For periodically taking the measure of the community, few opportunities are better than the few weeks surrounding the end of the school year.
The ebullience of this year’s Martha’s Vineyard Regional High School graduation met all our expectations, from the unique setting of the Tabernacle to the showcasing of articulate, enthusiastic, and proud graduates and families, who happily are expanding to include members of the Vineyard’s Brazilian community (June 17, “Saudade: It doesn’t always translate”). And the triumphs of the state champion girls varsity tennis team add hard-earned icing to the end-of-school-year cake.
That many of us share in the pride high school graduation generates is evident in the astonishing $1.2 million in scholarships and prizes awarded to new and recent graduates by Island organizations, trusts, and individuals (a complete list of all awards, accompanying class photos, and essays, was published June 18 as a special Class of 2015 section).
Beyond its intrinsic value, a college degree remains a fixture among markers predicting economic mobility and employment opportunity. College price tags, though, have soared so high that the burden on all but a tiny number of Island families is increasingly difficult if not altogether disqualifying. So the gifts of the community make a direct difference — in fact, they could make all the difference. In that context, consider the impact the generosity of former Island residents George and Martha Yates will have on our youngsters — a new scholarship fund of $1 million administered by the Permanent Endowment Fund of Martha’s Vineyard.
If our significant commitment of tax support for public education on Martha’s Vineyard and accompanying direction of philanthropic resources is seen as a purposeful investment in the mobility and ultimate success and satisfaction achieved by our college-bound children, however, the celebrations of students, families, and our schools themselves are well-earned, but don’t tell the entire story.
As recent research on American communities and economic mobility describes (David Leonhardt, et al., nytimes.com, May 4, 2015), economic mobility can in many ways be seen as an artifact of location. In a very large-scale study designed to evaluate the effectiveness of relocation to higher-income communities as a means of improving economic mobility, the study’s authors (Raj Chetty and Nathaniel Hendren, Harvard University) examined millions of records to show the effect of location on earning capacity.
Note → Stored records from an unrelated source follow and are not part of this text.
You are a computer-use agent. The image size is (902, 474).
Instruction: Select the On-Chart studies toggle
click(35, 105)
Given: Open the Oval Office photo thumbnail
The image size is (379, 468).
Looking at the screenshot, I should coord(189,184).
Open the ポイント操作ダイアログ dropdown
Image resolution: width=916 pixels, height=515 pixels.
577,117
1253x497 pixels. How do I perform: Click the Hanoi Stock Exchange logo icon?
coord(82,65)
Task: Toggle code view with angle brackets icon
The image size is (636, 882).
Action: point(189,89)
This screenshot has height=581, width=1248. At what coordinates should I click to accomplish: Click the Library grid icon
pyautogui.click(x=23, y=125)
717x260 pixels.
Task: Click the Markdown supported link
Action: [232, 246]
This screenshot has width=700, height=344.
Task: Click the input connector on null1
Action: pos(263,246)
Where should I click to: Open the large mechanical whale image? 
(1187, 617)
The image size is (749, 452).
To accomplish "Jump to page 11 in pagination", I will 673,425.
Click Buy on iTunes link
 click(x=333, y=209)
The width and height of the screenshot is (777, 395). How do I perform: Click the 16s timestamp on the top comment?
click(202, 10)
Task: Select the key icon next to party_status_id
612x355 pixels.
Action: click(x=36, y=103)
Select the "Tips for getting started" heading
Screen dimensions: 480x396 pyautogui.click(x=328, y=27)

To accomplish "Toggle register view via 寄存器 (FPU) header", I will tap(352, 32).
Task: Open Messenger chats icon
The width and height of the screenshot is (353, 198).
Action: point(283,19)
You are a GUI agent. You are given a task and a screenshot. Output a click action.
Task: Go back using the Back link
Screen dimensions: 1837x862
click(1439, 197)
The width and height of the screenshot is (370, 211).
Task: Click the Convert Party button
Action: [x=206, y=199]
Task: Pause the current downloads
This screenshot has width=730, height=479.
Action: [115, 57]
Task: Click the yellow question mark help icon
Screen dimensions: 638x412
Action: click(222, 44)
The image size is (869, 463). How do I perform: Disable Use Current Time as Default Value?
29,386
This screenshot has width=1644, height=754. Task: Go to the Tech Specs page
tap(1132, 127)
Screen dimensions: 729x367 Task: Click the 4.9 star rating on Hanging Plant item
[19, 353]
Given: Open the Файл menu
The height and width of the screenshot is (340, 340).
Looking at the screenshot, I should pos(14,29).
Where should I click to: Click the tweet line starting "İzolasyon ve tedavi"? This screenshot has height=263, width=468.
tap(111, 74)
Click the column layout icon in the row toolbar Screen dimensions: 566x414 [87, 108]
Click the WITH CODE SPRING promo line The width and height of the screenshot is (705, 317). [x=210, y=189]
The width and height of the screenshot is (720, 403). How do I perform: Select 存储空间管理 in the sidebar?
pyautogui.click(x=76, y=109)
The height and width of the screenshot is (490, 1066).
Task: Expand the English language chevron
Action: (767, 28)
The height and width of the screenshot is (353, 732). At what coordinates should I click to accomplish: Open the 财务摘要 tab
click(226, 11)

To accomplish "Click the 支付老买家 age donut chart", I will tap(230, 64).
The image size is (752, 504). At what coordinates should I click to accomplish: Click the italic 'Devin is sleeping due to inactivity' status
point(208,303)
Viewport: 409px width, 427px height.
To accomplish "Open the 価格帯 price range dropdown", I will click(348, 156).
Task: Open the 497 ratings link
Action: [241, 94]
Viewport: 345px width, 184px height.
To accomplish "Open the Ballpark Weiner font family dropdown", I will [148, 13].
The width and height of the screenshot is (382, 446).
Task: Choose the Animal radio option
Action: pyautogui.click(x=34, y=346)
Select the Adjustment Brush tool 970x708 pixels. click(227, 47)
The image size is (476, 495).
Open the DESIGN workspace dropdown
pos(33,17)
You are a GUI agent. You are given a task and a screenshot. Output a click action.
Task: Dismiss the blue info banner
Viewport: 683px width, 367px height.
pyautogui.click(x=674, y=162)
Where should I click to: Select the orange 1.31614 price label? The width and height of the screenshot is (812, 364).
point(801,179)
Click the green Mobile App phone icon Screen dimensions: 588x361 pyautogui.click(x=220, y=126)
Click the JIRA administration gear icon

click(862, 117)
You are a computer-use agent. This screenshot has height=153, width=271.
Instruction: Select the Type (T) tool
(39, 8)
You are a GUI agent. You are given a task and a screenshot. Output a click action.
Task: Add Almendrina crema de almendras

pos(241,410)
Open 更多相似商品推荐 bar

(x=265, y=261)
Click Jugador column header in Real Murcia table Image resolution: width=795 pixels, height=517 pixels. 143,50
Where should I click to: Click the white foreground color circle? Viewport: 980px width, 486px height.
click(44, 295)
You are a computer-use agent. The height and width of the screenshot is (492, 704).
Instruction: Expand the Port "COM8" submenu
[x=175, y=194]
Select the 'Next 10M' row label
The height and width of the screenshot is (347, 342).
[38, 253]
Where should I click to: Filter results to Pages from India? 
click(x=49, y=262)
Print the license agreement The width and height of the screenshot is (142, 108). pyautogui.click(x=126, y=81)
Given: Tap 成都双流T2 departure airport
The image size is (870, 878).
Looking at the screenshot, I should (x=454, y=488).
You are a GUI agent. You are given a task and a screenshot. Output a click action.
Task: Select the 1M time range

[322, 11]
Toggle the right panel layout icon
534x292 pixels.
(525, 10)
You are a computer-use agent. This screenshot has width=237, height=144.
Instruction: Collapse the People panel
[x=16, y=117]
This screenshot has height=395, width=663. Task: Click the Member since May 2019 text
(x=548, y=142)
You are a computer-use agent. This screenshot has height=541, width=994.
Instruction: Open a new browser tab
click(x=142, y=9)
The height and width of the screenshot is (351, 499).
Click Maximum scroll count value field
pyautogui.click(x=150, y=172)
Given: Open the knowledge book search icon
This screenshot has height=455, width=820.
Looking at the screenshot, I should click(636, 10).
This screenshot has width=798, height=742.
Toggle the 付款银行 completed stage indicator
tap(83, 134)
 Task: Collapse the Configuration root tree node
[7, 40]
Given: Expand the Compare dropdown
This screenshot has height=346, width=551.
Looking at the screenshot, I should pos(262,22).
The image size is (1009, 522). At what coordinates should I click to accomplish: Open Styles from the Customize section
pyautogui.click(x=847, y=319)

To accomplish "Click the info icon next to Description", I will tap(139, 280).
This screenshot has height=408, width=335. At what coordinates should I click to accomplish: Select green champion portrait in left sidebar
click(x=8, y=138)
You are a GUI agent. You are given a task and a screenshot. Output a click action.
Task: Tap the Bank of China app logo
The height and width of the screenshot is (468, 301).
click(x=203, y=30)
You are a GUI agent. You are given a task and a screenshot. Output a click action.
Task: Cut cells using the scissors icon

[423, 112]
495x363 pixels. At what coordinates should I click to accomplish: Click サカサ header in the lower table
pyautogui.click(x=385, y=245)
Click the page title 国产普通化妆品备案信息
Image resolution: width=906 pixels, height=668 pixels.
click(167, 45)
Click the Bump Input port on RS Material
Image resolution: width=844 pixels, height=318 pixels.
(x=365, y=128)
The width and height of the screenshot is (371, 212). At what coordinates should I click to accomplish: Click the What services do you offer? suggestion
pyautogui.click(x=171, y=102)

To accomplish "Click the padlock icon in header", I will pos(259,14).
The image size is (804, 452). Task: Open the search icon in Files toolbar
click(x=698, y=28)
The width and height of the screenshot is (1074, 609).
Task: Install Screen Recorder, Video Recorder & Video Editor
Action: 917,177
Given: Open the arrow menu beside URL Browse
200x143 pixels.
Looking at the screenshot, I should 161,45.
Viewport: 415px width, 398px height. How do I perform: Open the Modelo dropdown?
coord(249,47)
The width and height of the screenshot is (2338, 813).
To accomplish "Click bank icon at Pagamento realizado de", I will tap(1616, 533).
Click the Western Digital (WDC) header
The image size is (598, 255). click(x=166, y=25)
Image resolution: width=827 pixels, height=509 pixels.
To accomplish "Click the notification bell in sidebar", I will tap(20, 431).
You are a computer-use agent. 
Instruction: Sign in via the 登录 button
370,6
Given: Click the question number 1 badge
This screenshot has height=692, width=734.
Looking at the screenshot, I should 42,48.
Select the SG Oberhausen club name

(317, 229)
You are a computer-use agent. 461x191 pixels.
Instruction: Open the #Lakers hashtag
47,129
A very useful interactive tool included in the Leonhardt article makes it easy to search the database by virtually any county in the country, and to see comparative rankings nationally and within each state. Mobility rankings within each county can be sorted by income quartile and by gender, so a pretty full picture emerges.
What we see is definitely not what most of us would expect. On average, Dukes County is next to last among Massachusetts counties in expected mobility. For our poorest children (the 25th income percentile), the outlook is better than only 31 percent of counties nationally.
It might be tempting if ungenerous to attribute this problem to the victims, and to see the statistics as validation of the rewards of hard work, strong values, and long-term residence on the Vineyard. Tempting, but substantially if not altogether simply wrong. Because even more striking, the disadvantage of Vineyard children actually grows substantially with improved family economic circumstances: For average-income Vineyard children, the outlook is better than for only 7 percent of all U.S. counties. And for wealthy Island children (the 75th and 99th income percentiles), Martha’s Vineyard actually measures worse than 99 percent of all counties in the country.
In other words, data expected to illuminate the relative mobility disadvantage of poorer and more recently arrived children among the Martha’s Vineyard community confirms that expectation, but then goes on to show how much things worsen for wealthier Island children.
It’s fair to ask why. One explanation might lie in the extent of severe problems not primarily rooted in income. The study, for instance, doesn’t isolate for rates of substance abuse among a community’s population of different ages, reportedly alarmingly high on Martha’s Vineyard for everything ranging from heroin to party drugs to prescription medications. It doesn’t easily isolate for incidence of single-parent families, or for limited economic opportunity back home after college.
If economic mobility isn’t the measure of opportunity and potential quality of life we Islanders want for our children, it raises the question of why we trail so many other so-called lifestyle communities, who seem to offer much of the same environment we do and still provide both values we favor and mobility opportunities for their children. And if we’re right about what our children want and need, maybe our enormous levels of support for local education and futures unlocked by college aren’t the only important investments we should be making.
If we want the best investment strategy possible for our children, we need to be transparent and thoughtful about our goals — about the opportunities and the safety net we want to provide for all our children, what part the community needs to take, and what individual families are responsible for. And quite likely, we need to look beyond our schools and traditional college-tuition assistance to support our goals.
Martha’s Vineyard Community Services and its many family-centered programs would seem a perfect vehicle, and MVCS has shown itself to be both well-run and a good partner to new, innovative approaches to philanthropy, such as the Island Wide Youth Collaborative. Much the same could be said for the Martha’s Vineyard YMCA. Perhaps the season of well-earned satisfaction and congratulation is also a good time to take on some serious thinking about our investment strategy.